►

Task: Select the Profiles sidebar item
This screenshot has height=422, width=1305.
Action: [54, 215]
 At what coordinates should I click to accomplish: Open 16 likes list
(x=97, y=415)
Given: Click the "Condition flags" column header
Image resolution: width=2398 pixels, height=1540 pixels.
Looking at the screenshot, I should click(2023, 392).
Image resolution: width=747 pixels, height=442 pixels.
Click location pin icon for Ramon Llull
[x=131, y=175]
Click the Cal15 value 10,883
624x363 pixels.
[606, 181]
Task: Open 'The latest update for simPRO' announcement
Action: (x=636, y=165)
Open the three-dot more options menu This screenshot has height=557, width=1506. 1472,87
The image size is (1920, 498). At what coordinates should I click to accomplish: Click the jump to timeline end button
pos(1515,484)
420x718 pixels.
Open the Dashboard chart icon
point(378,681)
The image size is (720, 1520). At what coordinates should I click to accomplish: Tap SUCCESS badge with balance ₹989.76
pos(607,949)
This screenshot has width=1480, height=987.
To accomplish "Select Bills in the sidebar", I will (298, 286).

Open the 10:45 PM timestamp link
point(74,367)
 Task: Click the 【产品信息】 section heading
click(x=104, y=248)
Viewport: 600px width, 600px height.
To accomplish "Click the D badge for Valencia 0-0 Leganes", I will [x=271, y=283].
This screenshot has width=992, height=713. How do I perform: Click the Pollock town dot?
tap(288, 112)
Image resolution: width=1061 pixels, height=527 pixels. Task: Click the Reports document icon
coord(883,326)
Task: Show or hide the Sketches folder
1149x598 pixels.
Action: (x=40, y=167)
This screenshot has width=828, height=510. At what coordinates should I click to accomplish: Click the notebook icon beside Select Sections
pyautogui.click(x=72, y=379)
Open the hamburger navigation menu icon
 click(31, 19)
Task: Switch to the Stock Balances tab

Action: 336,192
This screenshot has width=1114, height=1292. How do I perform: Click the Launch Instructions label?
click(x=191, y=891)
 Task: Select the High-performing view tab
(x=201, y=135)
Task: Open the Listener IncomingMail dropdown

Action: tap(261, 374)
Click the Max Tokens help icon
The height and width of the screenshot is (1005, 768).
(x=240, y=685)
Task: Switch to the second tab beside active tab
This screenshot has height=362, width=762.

◄

• _Problem description_
Start at the line containing "Task: Switch to the Stock Balances tab" and copy each line through the last one in the records, exactly and with nothing added.

• _Solution_
Task: Switch to the Stock Balances tab

Action: 336,192
This screenshot has width=1114, height=1292. How do I perform: Click the Launch Instructions label?
click(x=191, y=891)
 Task: Select the High-performing view tab
(x=201, y=135)
Task: Open the Listener IncomingMail dropdown

Action: tap(261, 374)
Click the Max Tokens help icon
The height and width of the screenshot is (1005, 768).
(x=240, y=685)
Task: Switch to the second tab beside active tab
This screenshot has height=362, width=762.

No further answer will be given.